The roadmap builds outward from a stable room, media, identity, and operations core. Priorities change when production validation and design-partner requirements reveal better sequencing.
The highest-value work improves reliability, evidence, and operational confidence in the paths customers already use.
Broaden target-browser, codec, NAT, TURN, separate-host, and failure coverage for mediasoup and the controlled first-party media path.
Finish live-room worker wiring, durable artifact storage, recovery, retention, and production acceptance paths around the existing recording foundations.
Turn room-registry, admission, revocation, monitoring, and regional-routing abstractions into validated shared-state deployment paths.
Continue Swift, Kotlin, React Native, Flutter, and C++ media integration and target-device verification without overstating cross-platform parity.
The frame bus, scene runtime, batch/live composition, and broadcast control/composited-feed APIs are real today. The next work completes stock end-to-end broadcast validation, portability, semantic replay, and deployment hardening.

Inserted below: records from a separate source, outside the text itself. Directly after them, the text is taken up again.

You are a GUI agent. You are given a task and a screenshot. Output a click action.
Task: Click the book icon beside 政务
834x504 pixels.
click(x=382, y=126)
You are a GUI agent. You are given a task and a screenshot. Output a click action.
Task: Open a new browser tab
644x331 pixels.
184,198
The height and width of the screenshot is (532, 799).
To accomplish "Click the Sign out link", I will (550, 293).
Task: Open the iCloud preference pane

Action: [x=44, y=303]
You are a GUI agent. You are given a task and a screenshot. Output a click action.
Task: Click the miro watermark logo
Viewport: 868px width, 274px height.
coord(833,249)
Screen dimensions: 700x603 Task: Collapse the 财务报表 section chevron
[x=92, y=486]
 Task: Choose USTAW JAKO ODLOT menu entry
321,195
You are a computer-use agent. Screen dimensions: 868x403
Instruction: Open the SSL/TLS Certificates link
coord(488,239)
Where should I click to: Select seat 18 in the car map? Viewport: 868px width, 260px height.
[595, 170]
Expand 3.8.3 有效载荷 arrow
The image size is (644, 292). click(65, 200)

Demand-driven frame taps, scene request/update/release, batch and live workers, and grid, speaker, PiP, and custom layouts.

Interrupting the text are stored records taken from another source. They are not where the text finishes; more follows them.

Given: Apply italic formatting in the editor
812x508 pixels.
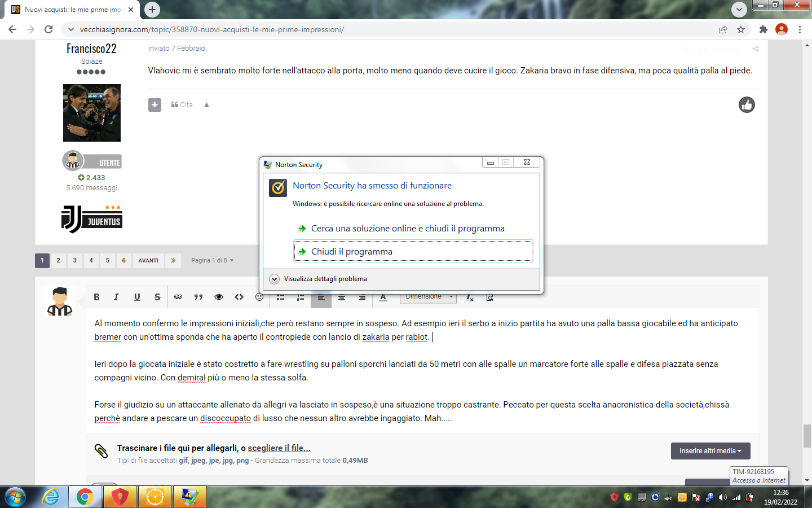Looking at the screenshot, I should (116, 297).
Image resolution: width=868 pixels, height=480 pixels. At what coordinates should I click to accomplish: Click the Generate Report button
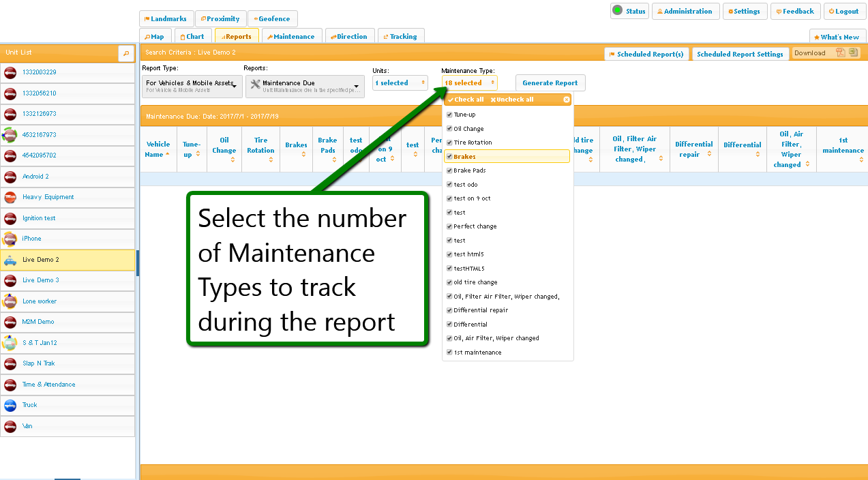(550, 83)
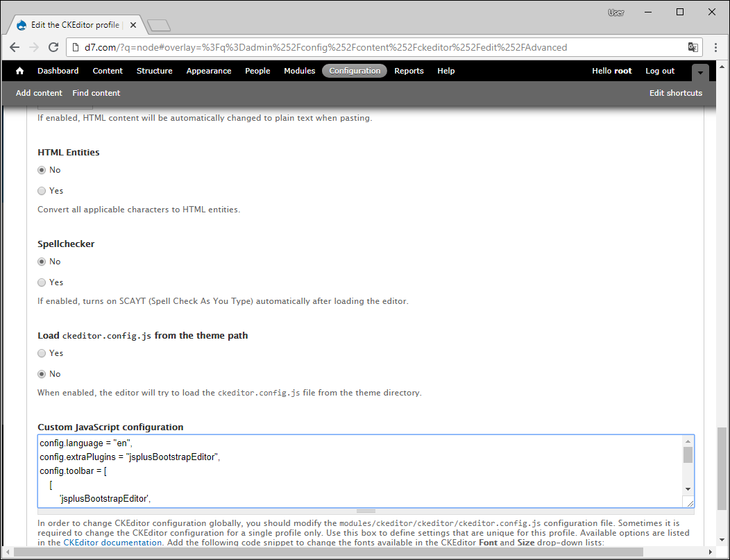The width and height of the screenshot is (730, 560).
Task: Reload the page with the refresh icon
Action: pos(53,47)
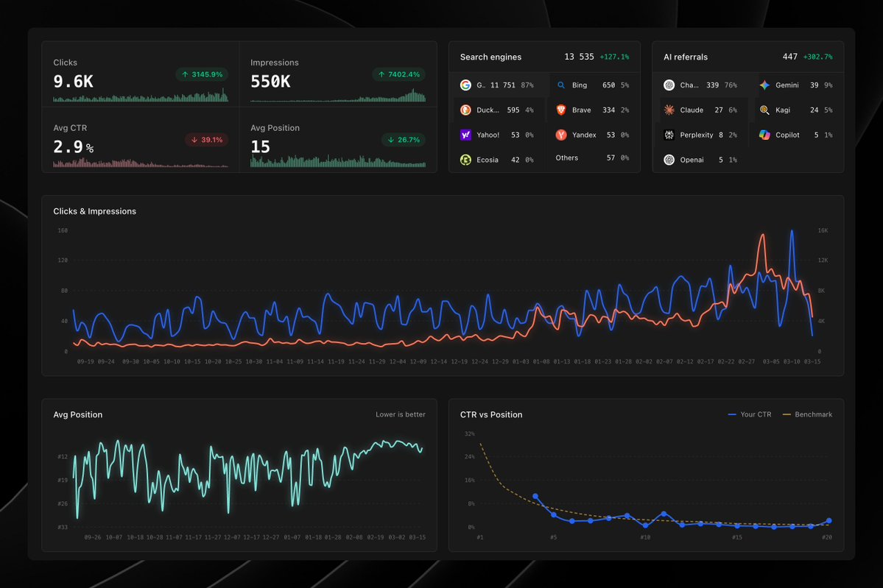The image size is (883, 588).
Task: Click the Copilot icon
Action: tap(764, 135)
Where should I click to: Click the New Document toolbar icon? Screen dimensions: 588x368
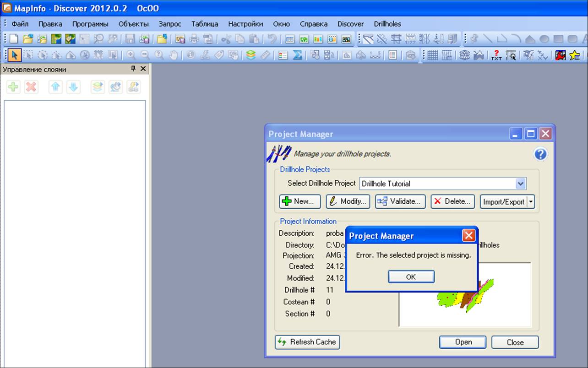[14, 39]
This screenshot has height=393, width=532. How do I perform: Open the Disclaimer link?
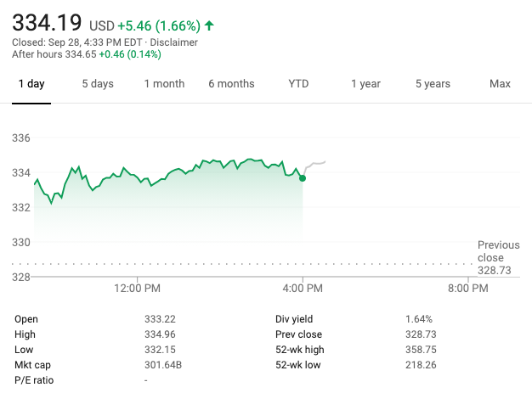coord(173,42)

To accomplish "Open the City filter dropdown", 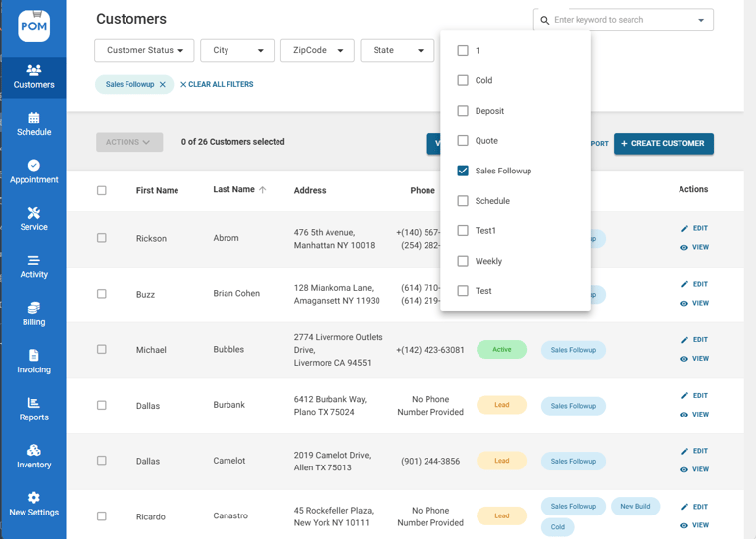I will tap(237, 50).
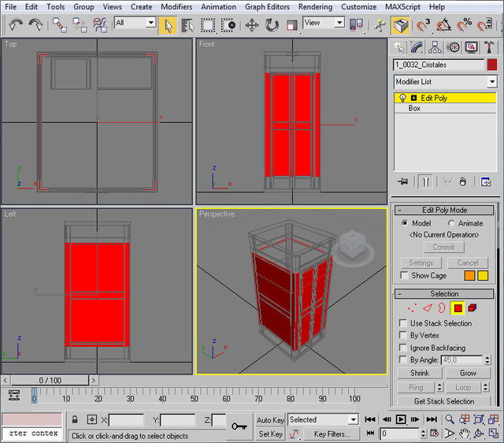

Live composition supports mediasoup and the integrated engine; batch remains first-party-only. More codecs, GPU backends, cross-platform seed calibration, declarative scenes, per-viewer outputs, and broad production validation remain roadmap work.
A higher-level scene description, overlays, captions, policies, and application SDK methods instead of direct low-level protocol envelopes.

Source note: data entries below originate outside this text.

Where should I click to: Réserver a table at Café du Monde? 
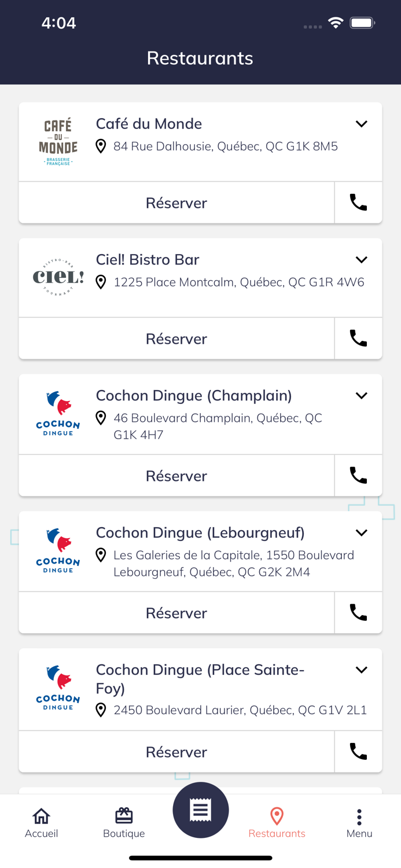coord(176,203)
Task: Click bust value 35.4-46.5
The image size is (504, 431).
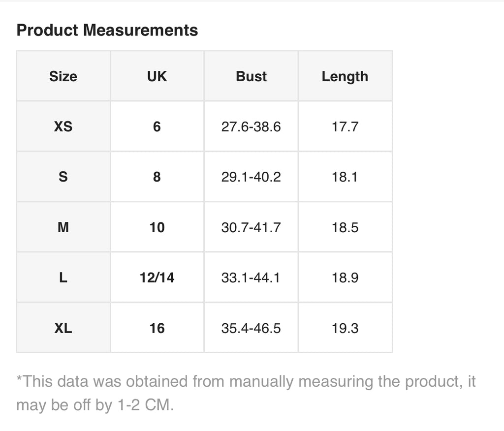Action: tap(251, 328)
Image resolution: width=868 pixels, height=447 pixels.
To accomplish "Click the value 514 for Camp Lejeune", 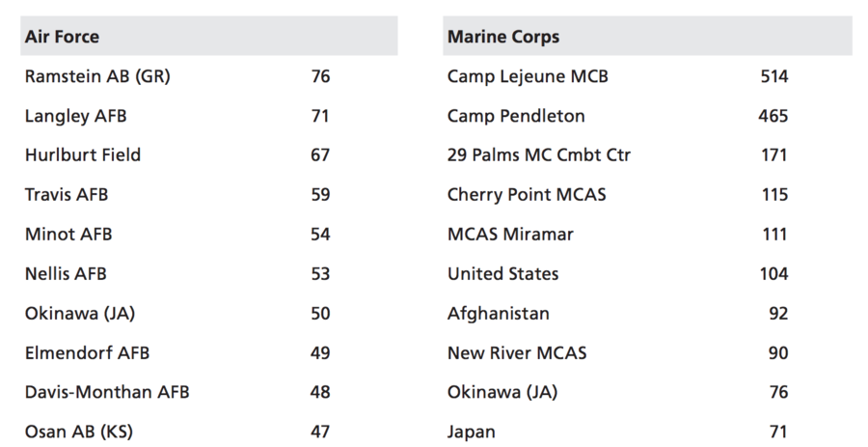I will coord(773,76).
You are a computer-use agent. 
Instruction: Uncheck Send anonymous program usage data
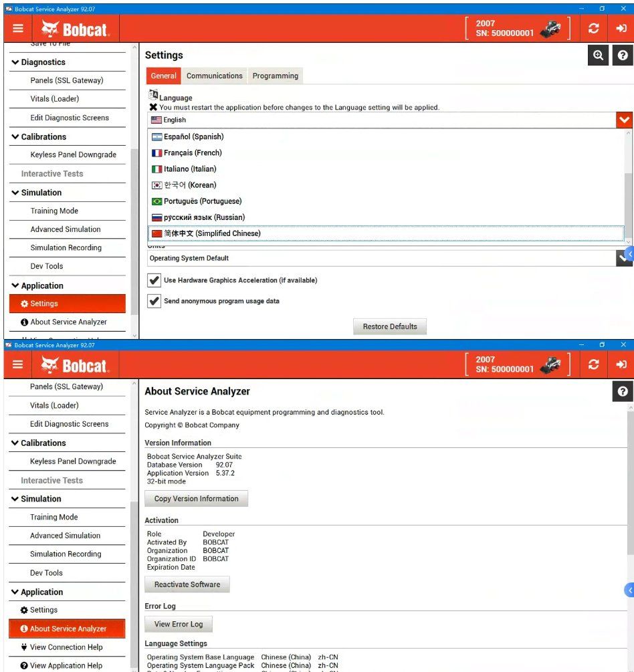point(154,301)
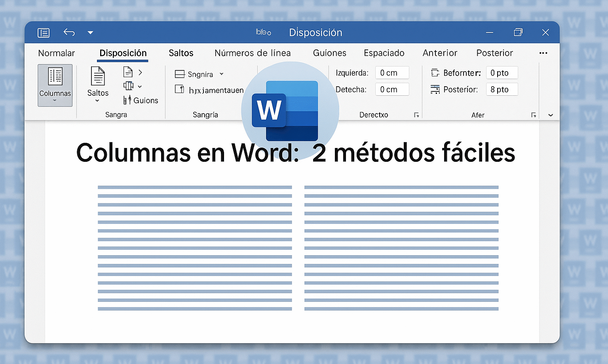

RTMP, SRT, HLS, and LL-HLS control-plane and composited-feed APIs have shipped. Stock consumer-receives-output validation, SIP integrations, multi-aspect replay, and context-aware recording renders remain roadmap work.
Browser-native speech, Piper-WASM, publishable tracks, streamed fragments, speech lexicons, VAD events, and agent presence surfaces already provide reusable pieces.
Server-side turn-taking, barge-in, cancelable streaming STT→LLM→TTS, room audio publication, transcript state, latency events, and per-turn traces.
Interactive canvas, shared-object scenes, publishable tracks, semantic sidecars, replay, and headless commands are shipped. A dedicated PMG adapter remains roadmap work.
Shared Rust/WASM and native signal-processing primitives for explainable audio, video, screen, and network readiness events tied to room context.
Hardening existing browser, SFU, TURN, recording, and operational paths takes priority over presenting architecture sketches as complete products.
The SFU remains the default transport plane. Decode, compose, analyze, or broadcast only when a requested workflow needs it.
AI, storage, telemetry, and cloud services remain pluggable so customers can choose local, private, managed, or custom integrations.
New SDKs, participants, surfaces, and workflows should share identity, permissions, presence, state, telemetry, and lifecycle instead of creating parallel systems.